Coordinate your punch with your foot landing

Discussion on the three big Chinese internals, Yiquan, Bajiquan, Piguazhang and other similar styles.

Re: Coordinate your punch with your foot landing

Postby Giles on Mon Jun 01, 2020 4:20 am

For me personally, the best would be to have your front foot arriving and ‘rooting’ just a fraction of a second before the strike arrives. At the moment of the strike, the whole body weight is falling into the front foot. (Although if you’re giving space to an attacker’s force as you strike, it could sometimes also be falling into the back foot.)

If possible, at the moment of the strike (or other technique) the front foot should then be invading the opponent’s space, to some extent moving under or at least close to his center. You get that close by what you did in the second or two before, evading or neutralizing or ‘peng-ing’ or pre-empting an attack. Obviously, that won’t always work out in practice, but the original question is more about ‘what do you aim for?’.

“Rooting” here doesn’t mean making yourself immobile in order to do a technique.

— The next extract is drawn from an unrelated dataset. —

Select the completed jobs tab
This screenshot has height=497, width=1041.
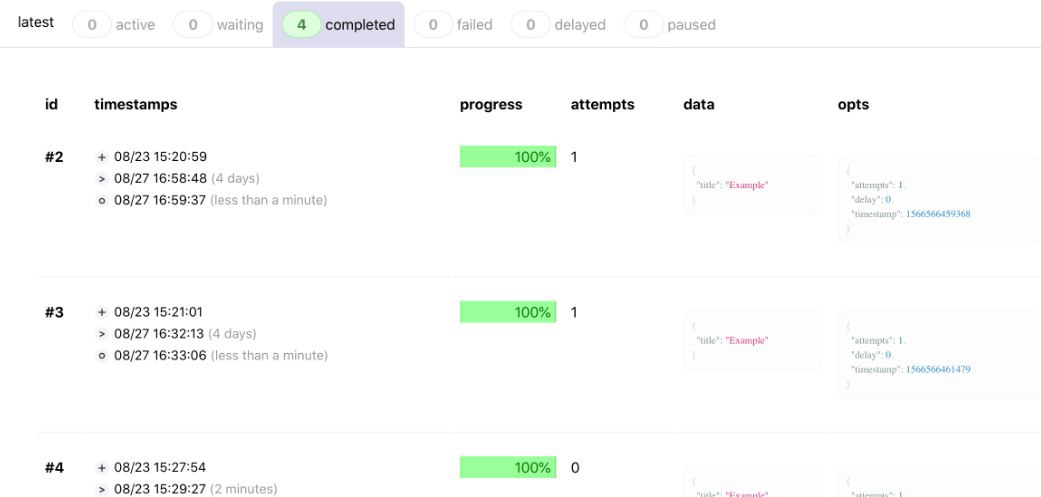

If your stepping techniques are fairly good, among other things meaning that you are NOT double weighted at any point during stepping, then you’ll be able to flow in and out of steps all the better. So the option of “both feet on the ground”, described as “conservative”, can mean quite different things. This doesn’t necessarily mean taking a step, then standing your ground like a tree and punching from there.

I think I'm on a similar wavelength to what Subitai wrote, but not sure...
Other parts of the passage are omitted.